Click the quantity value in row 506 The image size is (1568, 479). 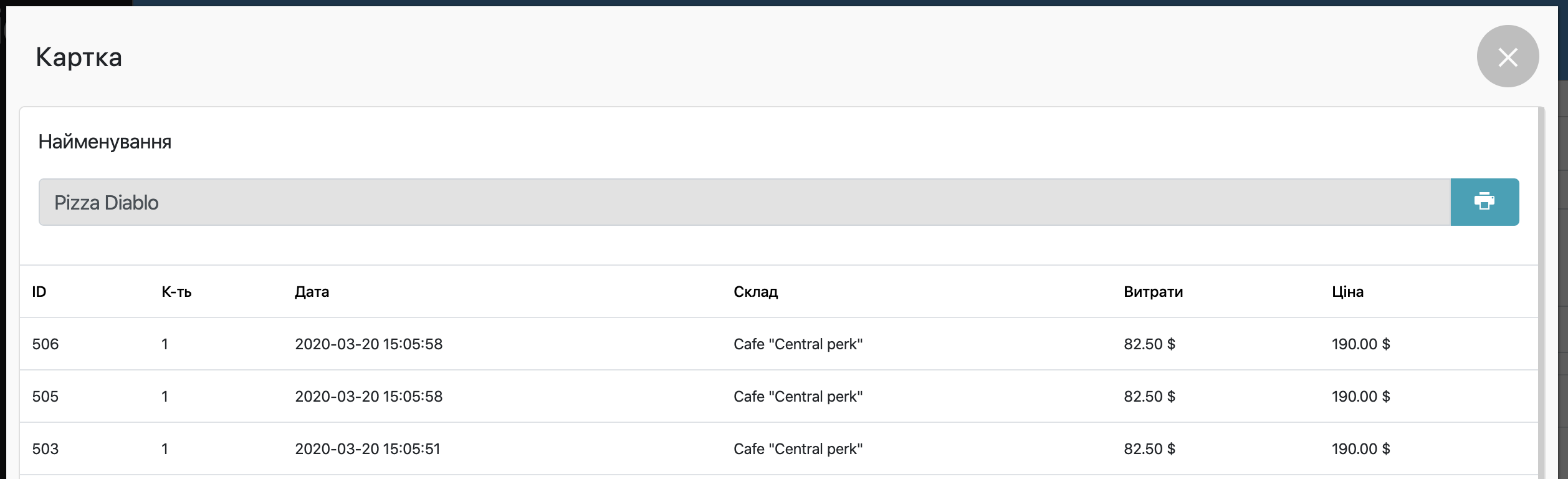[165, 344]
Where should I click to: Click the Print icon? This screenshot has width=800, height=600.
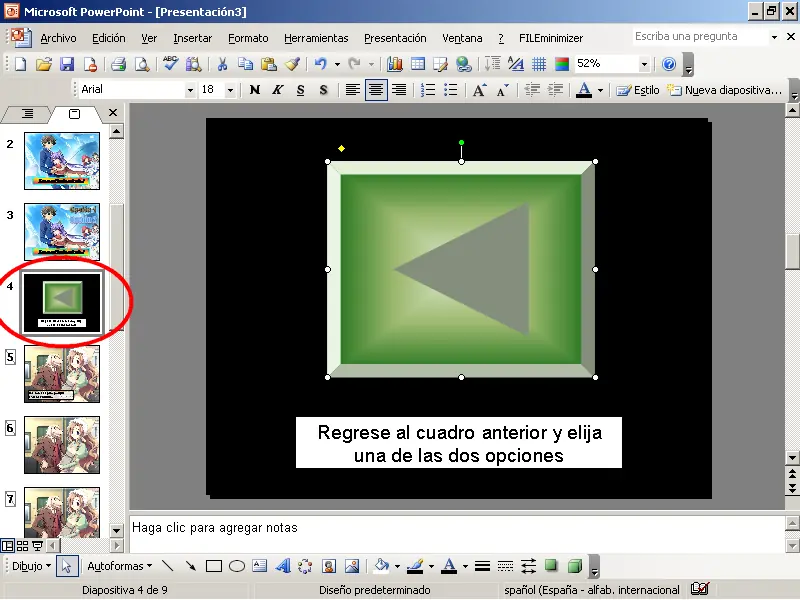click(x=118, y=64)
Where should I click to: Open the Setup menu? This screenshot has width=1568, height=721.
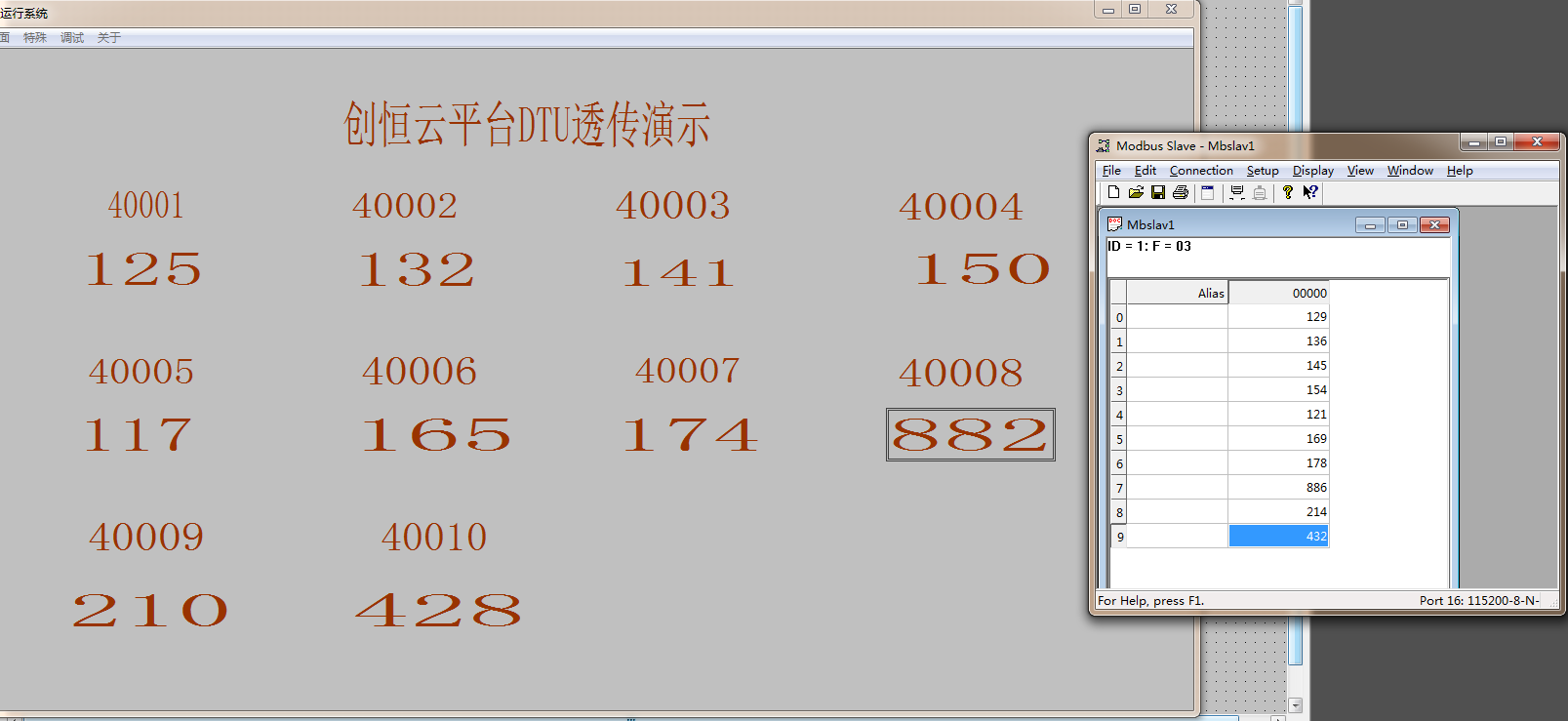point(1263,171)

● **Task**:
The lines to return run from the line containing "Where should I click to: Open" through the last line of the records. Give them exactly, omitting pictures.

● **Answer**:
Where should I click to: Open the Setup menu? This screenshot has width=1568, height=721.
point(1263,171)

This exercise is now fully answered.